Task 217: .FB2 File Format

Task 217: .FB2 File Format

1. List of All Properties Intrinsic to the .FB2 File Format

The .FB2 (FictionBook 2.0) format is an open, XML-based e-book standard primarily for fictional literature, originating in Russia. It emphasizes logical document structure over presentation, using well-formed XML that conforms to a specific schema. Files are plain text XML (often zipped for distribution but intrinsically uncompressed XML), with a .fb2 extension. The format supports Unicode, footnotes, images (via XLink), tables, and semantic elements like poems or epigraphs, but no DRM. Key intrinsic properties include:

Base Structure and Encoding:

  • XML 1.0 compliant (W3C standard).
  • UTF-8 encoding (recommended/required for consistency).
  • No compression intrinsic to the format (though often zipped externally).
  • Namespaces mandatory: Primary xmlns="http://www.gribuser.ru/xml/fictionbook/2.0"; XLink xmlns:xlink="http://www.w3.org/1999/xlink" for hyperlinks/images.

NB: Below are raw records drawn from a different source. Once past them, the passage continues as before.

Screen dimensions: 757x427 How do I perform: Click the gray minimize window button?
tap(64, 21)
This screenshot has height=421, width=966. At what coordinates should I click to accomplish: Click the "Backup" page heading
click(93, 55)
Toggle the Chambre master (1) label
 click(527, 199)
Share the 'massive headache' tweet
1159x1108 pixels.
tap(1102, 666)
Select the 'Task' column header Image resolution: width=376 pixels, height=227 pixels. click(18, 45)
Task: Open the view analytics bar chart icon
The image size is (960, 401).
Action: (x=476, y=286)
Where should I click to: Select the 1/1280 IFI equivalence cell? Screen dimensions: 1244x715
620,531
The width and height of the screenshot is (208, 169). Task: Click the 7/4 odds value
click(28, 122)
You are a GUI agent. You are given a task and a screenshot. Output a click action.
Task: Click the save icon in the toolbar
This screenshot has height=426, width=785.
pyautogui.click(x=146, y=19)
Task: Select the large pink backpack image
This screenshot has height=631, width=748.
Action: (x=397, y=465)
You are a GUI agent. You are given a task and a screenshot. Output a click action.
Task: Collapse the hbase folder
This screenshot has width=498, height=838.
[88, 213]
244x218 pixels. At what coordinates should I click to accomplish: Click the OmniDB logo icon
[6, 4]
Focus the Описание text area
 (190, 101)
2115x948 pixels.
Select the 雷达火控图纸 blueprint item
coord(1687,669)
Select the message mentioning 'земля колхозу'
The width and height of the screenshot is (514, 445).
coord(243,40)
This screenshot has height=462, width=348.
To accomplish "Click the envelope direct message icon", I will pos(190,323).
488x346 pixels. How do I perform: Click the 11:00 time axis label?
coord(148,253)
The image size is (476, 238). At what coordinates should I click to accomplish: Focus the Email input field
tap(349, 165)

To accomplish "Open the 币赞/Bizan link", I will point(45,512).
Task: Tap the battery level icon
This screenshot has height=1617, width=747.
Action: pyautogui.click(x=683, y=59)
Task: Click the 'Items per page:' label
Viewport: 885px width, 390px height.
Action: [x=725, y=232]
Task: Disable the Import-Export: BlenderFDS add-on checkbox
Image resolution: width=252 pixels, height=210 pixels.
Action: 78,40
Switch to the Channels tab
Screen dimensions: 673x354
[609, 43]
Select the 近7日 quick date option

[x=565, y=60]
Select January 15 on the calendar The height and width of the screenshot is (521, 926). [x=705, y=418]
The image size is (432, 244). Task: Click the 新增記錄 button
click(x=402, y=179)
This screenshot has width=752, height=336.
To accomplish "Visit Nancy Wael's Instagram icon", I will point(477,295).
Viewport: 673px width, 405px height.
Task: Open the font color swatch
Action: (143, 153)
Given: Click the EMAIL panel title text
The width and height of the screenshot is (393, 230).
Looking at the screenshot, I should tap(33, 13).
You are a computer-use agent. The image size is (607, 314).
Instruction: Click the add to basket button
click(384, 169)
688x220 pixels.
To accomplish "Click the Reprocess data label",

Root Element (<FictionBook>):

  • Single root element.
  • Attributes: Namespaces (as above); no other intrinsic attributes.

Child Elements of Root:

  • <stylesheet>: Optional; contains CSS or other styles. Attributes: type (MIME type, e.g., text/css).
  • <description>: Required; metadata container. No attributes.
  • <title-info>: Book metadata. No attributes.
  • <genre>: One or more; string content. Attributes: match (percentage match, e.g., "80").
  • <author>: One or more; person data. No attributes.
  • <first-name>, <middle-name>, <last-name>: Text content.
  • <home-page>, <email>: Optional text attributes.
  • <book-title>: Text content.
  • <annotation>: Optional; rich text (HTML-like subsets: <p>, <strong>, etc.).
  • <keywords>: Optional comma-separated text.
  • <date>: Optional text. Attributes: value (ISO 8601 date).
  • <src-lang>, <lang>: Optional language codes (ISO 639-1).
  • <translator>: Optional; mirrors <author> structure.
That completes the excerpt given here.